Start of DOCUMENT SEGMENT

It‘s thought of as cheating to take an idea from someone else and redo it and I must give a respectful nod to the artist who initiated this project. Still I throw caution to the wind in this case because I was touched so deeply and I hope that the inspiration will inspire others. I later felt justified when I viewed the show at the Pearlman of the printed wearable and saw a dress made for a child with war symbolism printed on it. I begin the Child’s Dress project. First, what do I want this dress to look like? Second, what kind of paper should I use? Third, why am I making a child’s dress?
The child’s dress references Black people’s hopes and dreams. I collect children’s toys, tea sets, cradles, doll chairs, dolls and other small things. These items represent the hopes and dreams of childhood. For some they are the luxuries parents who are busy buying clothes, shoes, medical appointments and food wish they could afford. I decided to create a formal cap sleeved dress, including a bow, with plentiful gathers. I recalled the dresses purchased for my girls and passed to other children needing a graduation dress or fancy Christmas outfit. Much to my chagrin, my kids grew to dislike the style in their preteen years; I lamented the loss of their youth. Children look so well cared for in their Sunday Easter clothes.

End of DOCUMENT SEGMENT
Start of SUPPLIED DATA

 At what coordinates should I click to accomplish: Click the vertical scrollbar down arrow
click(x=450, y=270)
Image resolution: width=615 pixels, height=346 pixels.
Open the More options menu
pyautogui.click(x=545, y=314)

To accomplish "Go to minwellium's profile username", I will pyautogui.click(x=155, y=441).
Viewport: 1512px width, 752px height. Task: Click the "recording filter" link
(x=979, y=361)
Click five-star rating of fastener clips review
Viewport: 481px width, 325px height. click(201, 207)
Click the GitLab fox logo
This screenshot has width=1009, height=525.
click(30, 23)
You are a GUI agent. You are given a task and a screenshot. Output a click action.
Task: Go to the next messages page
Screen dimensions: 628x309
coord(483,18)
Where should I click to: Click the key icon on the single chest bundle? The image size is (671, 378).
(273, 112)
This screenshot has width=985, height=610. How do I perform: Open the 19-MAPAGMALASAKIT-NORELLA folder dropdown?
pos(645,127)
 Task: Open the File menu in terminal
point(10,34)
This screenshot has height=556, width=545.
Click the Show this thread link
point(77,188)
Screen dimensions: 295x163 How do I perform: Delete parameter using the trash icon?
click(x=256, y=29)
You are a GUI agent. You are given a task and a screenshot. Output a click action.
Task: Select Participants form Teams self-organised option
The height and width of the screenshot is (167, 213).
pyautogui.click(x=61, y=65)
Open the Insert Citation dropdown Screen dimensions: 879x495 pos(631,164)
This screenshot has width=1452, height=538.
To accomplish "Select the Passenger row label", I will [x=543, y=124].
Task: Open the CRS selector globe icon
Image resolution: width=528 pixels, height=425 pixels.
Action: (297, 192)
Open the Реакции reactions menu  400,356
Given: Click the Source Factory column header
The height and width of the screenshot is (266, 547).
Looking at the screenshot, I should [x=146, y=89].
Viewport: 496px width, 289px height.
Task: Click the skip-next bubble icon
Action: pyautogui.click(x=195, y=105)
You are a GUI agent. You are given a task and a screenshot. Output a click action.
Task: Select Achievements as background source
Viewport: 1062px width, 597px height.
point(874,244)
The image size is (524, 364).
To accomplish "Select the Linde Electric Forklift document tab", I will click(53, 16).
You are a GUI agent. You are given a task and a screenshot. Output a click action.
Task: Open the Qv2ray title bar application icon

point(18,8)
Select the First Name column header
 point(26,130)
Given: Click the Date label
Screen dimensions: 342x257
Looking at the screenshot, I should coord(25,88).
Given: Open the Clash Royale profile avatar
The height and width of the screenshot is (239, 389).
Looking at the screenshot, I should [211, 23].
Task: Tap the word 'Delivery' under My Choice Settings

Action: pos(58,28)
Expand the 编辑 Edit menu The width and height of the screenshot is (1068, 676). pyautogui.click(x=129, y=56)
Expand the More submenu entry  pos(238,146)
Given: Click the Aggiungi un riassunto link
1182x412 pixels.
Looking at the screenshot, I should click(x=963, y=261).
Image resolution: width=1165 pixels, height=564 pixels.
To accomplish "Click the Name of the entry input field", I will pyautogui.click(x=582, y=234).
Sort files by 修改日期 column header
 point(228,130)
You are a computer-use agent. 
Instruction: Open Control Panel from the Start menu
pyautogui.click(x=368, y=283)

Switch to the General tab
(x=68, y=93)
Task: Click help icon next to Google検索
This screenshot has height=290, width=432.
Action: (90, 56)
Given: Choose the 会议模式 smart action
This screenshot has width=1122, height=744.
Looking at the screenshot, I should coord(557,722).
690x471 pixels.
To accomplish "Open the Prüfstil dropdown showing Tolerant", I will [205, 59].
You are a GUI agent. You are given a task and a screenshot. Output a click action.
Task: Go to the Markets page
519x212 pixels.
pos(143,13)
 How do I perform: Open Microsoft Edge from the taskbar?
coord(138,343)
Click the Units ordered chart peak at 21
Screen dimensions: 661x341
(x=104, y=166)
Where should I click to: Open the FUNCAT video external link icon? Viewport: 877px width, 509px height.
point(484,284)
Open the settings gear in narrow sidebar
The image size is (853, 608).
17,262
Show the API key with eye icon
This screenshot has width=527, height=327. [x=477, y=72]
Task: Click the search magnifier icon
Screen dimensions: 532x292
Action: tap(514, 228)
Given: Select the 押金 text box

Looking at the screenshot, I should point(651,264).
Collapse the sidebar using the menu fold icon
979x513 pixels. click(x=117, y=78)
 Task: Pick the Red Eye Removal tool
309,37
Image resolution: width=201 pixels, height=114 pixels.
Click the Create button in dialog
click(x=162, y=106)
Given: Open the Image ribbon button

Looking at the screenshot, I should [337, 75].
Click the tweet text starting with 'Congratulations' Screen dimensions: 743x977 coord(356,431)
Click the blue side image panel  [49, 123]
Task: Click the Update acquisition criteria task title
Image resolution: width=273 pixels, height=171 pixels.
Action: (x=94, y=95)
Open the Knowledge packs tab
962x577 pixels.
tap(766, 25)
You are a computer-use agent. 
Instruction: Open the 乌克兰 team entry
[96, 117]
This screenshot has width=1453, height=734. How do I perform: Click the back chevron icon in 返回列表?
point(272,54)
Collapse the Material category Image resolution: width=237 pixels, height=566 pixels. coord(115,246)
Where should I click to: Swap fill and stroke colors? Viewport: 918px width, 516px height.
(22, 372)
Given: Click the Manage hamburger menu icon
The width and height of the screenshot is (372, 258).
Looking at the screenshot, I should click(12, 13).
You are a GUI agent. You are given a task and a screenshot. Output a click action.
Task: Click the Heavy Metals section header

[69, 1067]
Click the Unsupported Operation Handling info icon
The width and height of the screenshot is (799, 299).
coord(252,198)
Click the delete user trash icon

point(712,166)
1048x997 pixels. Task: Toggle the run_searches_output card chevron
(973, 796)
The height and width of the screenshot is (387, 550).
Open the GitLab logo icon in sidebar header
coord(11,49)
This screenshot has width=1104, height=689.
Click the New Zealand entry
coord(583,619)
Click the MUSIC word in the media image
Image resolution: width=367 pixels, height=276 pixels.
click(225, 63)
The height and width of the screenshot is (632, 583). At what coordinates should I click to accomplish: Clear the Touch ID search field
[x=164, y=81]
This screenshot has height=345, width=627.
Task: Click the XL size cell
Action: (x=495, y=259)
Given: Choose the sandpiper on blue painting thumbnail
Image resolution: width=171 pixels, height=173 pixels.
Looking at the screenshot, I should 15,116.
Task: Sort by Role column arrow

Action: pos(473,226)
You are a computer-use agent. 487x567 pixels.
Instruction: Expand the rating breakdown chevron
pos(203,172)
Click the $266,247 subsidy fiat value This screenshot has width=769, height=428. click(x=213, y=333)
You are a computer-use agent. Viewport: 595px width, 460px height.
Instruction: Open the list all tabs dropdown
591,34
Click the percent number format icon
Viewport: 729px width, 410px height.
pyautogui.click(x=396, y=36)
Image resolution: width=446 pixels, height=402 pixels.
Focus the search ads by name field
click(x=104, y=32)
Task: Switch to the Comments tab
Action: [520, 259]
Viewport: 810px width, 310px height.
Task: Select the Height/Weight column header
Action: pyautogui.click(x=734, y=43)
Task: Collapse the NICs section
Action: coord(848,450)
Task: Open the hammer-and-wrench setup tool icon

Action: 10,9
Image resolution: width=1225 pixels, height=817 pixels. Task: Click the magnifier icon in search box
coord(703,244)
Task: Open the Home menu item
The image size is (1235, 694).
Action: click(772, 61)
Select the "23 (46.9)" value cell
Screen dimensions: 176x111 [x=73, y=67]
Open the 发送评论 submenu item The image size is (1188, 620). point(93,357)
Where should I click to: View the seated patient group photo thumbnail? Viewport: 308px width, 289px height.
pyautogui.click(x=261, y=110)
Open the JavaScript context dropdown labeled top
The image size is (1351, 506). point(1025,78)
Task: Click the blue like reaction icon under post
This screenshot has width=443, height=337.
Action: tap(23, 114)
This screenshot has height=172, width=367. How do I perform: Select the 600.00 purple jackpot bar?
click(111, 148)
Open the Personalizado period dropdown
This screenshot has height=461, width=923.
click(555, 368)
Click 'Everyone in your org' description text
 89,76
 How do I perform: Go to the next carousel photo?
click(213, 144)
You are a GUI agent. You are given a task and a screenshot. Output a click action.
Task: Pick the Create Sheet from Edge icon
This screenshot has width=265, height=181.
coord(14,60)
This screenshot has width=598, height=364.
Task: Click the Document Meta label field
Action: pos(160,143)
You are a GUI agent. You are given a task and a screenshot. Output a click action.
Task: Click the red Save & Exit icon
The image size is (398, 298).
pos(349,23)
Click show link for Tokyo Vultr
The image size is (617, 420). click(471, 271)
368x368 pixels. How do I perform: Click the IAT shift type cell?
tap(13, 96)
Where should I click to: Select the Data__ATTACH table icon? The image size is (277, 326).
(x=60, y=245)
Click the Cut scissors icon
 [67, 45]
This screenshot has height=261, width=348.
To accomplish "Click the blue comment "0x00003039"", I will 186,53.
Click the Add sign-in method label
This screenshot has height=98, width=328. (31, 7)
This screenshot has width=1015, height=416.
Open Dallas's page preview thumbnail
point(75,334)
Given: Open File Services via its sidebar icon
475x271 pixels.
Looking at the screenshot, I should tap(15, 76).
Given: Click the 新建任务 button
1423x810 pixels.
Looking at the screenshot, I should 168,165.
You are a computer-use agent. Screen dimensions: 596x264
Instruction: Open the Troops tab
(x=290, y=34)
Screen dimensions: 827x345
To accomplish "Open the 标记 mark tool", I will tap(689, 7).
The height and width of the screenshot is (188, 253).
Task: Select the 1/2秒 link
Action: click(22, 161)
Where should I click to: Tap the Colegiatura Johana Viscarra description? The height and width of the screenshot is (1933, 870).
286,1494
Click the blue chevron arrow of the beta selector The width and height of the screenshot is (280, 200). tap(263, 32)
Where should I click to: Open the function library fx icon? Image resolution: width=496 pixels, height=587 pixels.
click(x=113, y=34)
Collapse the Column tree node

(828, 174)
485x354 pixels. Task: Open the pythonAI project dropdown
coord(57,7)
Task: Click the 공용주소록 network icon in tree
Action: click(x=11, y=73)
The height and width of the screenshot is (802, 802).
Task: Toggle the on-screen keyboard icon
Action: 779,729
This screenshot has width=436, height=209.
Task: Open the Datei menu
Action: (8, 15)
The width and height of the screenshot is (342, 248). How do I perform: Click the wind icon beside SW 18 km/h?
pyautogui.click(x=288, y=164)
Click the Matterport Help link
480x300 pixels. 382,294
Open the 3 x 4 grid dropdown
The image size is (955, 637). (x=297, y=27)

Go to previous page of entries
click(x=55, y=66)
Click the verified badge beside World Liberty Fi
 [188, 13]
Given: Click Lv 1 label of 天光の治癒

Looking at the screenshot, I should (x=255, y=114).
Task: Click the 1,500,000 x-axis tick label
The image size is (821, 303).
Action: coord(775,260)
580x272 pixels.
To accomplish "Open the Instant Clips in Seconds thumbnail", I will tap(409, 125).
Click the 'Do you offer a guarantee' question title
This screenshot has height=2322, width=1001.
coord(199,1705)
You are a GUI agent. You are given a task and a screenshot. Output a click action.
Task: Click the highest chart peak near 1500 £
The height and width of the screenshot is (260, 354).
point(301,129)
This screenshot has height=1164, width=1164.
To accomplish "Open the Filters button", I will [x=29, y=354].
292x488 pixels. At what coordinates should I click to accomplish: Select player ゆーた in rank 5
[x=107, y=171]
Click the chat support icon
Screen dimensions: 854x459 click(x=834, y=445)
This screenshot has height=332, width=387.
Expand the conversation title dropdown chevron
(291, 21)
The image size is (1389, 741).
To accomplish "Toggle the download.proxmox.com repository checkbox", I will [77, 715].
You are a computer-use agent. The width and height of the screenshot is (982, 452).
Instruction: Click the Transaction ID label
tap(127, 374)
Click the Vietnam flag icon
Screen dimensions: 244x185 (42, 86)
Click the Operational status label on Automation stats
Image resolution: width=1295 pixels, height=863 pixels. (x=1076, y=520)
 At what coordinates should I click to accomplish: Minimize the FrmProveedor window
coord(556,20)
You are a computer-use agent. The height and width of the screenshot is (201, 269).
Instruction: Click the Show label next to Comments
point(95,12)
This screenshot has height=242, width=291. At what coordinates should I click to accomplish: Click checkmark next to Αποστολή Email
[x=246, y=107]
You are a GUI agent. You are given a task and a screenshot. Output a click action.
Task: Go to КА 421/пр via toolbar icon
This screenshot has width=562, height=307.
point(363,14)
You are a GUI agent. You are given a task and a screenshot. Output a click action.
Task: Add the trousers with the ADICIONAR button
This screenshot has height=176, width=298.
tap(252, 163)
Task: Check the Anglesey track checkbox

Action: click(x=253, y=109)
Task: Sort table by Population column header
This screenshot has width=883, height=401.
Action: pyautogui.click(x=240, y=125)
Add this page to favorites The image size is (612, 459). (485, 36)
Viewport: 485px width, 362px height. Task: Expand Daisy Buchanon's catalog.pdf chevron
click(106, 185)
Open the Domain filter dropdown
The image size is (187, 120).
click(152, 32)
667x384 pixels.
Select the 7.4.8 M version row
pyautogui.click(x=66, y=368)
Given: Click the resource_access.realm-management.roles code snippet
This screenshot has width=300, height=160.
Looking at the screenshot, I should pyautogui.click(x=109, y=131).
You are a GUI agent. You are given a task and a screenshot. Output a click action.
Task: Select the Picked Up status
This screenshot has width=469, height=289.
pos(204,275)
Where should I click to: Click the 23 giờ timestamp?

End of SUPPLIED DATA

REQUIRED WORK:
Retype the whole passage about the child's dress project word for word. The rows have nothing to do with this.

YOUR SOLUTION:
It‘s thought of as cheating to take an idea from someone else and redo it and I must give a respectful nod to the artist who initiated this project. Still I throw caution to the wind in this case because I was touched so deeply and I hope that the inspiration will inspire others. I later felt justified when I viewed the show at the Pearlman of the printed wearable and saw a dress made for a child with war symbolism printed on it. I begin the Child’s Dress project. First, what do I want this dress to look like? Second, what kind of paper should I use? Third, why am I making a child’s dress?
The child’s dress references Black people’s hopes and dreams. I collect children’s toys, tea sets, cradles, doll chairs, dolls and other small things. These items represent the hopes and dreams of childhood. For some they are the luxuries parents who are busy buying clothes, shoes, medical appointments and food wish they could afford. I decided to create a formal cap sleeved dress, including a bow, with plentiful gathers. I recalled the dresses purchased for my girls and passed to other children needing a graduation dress or fancy Christmas outfit. Much to my chagrin, my kids grew to dislike the style in their preteen years; I lamented the loss of their youth. Children look so well cared for in their Sunday Easter clothes.